Un día suelta que "los que no vienen al campo no son tan culés como dicen", que parece que juegan fuera de casa; y otro que "quien no confíe en el Barça que se baje del barco". Un día celebra el sexto gol ante el Rayo con un baile de mofa y otro, ayer, se permite restregar a la grada su tanto postrero ante el City con unos gestos ofensivos y de reprimenda. Y nunca le pasa nada, ni el Barcelona le sanciona ni el barcelonismo le condena con su desprecio. Así que Dani Alves sigue y sigue, burlándose del personal y dando lecciones de urbanidad y comportamiento a sus propios jefes. Sintiéndose más importante que el club y las gargantas que le pagan. Con licencia para ponerse impertinente e irrepestuoso

Y luego dice que no estaba recriminando nada, que estaba bailando a Pitbull. Como Di María sólo se acomadaba su aparato reproductor sin ánimo de ofender al Bernabéu que le pitaba. Ellos son así, provocadores y obscenos en la agresión y novelistas hipócritas en la explicación. Como Pepe, que ahora piensa en su madre y no en sus patadas cuando en los campos le llaman criminal, y que asegura, que yo lo oí, que siempre intenta jugar lo más limpio posible.

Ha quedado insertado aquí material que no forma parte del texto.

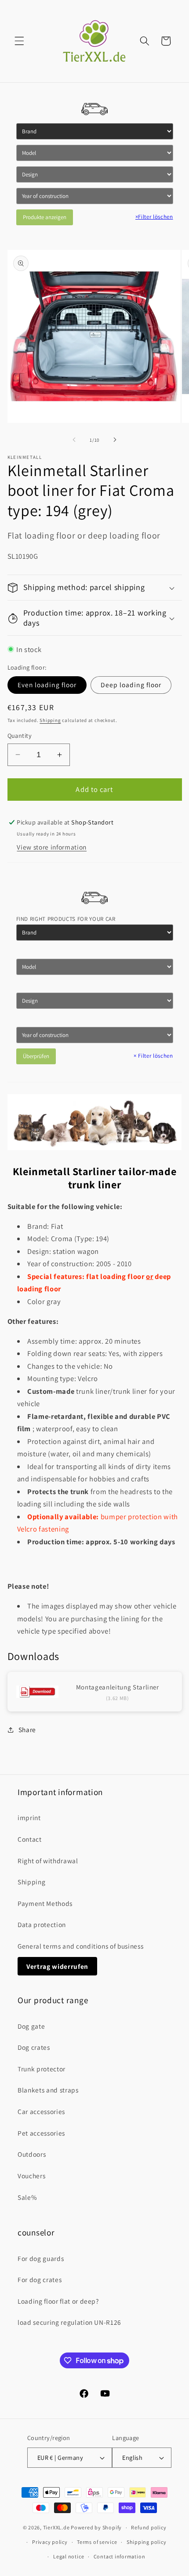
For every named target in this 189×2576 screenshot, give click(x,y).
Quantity (19, 735)
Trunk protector (41, 2068)
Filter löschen (154, 216)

Dani Alves es del grupo.

Sus gestos fueron feos, mucho, impropios de un jugador del Barça. Alves no debería volver a serlo. Porque además es reincidente en su discurso amotinado. El Barça no se lo debería consentir. Es hora de que alguien se anime a llamarle de una vez la atención. O directamente a despedirle. Tampoco es que tuviera mucho el jugador para presumir, pero en realidad es lo menos. Porque no hay regates, ni pases ni goles que compensen la insolencia de un jugador que se vuelve en falta contra la tribuna. Ya lo advirtió Guardiola, Alves no le conviene más tiempo al Camp Nou.